E depois você foi no Emílio Ribas também...
Fui, aí já com um repórter. Para a UTI, enfermaria, Pronto Socorro. E tentei avançar um pouco mais em relação as fotos que vi de outros colegas em UTIs. Acho que consegui fazer uma diferente na enfermaria. É uma foto singela. Havia uma mulher prestes a fazer um eletrocardiograma. Ela está pondo a mão nos pés, para colocar uns eletrodos. Com uma luz de janela, a luz do quarto estava apagada. Achei que ficou uma luz bonita. A iluminação nessa foto é significativa, porque a iluminação da UTI é muito feia, aquela luz fria, que remete até a uma coisa meio macabra, de hospital. É difícil ter uma luz natural. É um aspecto que evidencia a falta de contato. Uma coisa vai remetendo a outra, simbolicamente.

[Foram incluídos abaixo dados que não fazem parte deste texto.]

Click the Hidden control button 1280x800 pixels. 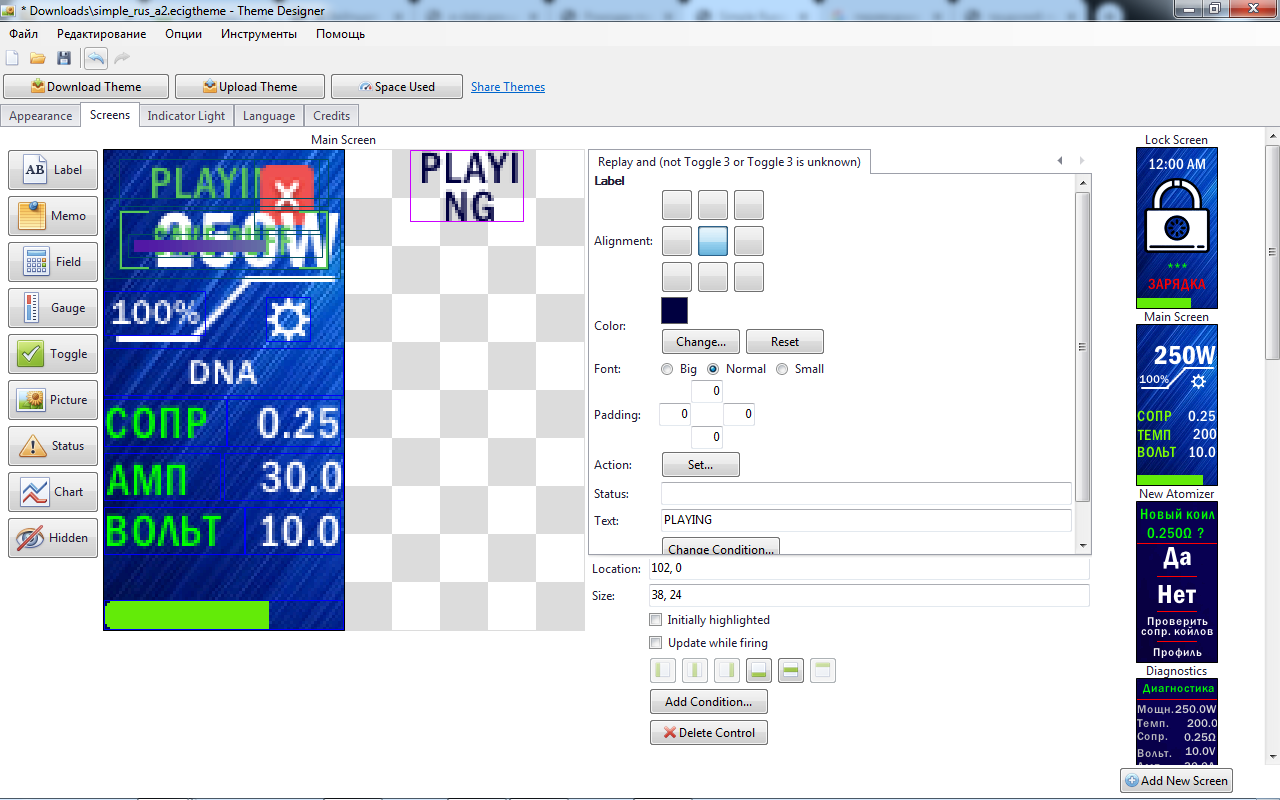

Você esteve no cemitério de Vila Formosa mais recentemente...
Fui um dia por conta própria, em um plantão. Porque sabia que ia ser pesado. E foi. Fui no final da tarde. Publiquei só duas fotos (no Instagram). Estava um entardecer de outono, mas com uma névoa provocada por uma queimada dentro do cemitério. Estava pegando fogo no mato. Não sei porque. Havia fumaça e aqueles raios solares do entardecer bateram na luz e ficou um negócio doido. No cemitério vi também outras cenas que me marcaram. Uma fila de carros funerários esperando a vez para os coveiros enterrarem. E muita aglomeração de gente, parentes de mortos. Os mortos sendo enterrados um do lado do outro. Mais ou menos como em Manaus, mas ainda são covas individuais aqui. Fotografei também os coveiros no fim do dia. Acho que já estavam meio cansados. Flagrei eles trabalhando já sem os EPIs. Só um tinha, e estavam mal colocados. São fotos que mostram também o cansaço de quem está trabalhando com isso, e acaba não prestando a atenção na própria segurança. Falei com alguns rapazes que tinham vindo da construção civil, e tinham sido contratados há umas duas semanas. Tentei emplacar essa pauta, mas não consegui. Depois, fui no Hospital São Luiz. Cheguei umas 8h da manhã e fiquei até às 22h...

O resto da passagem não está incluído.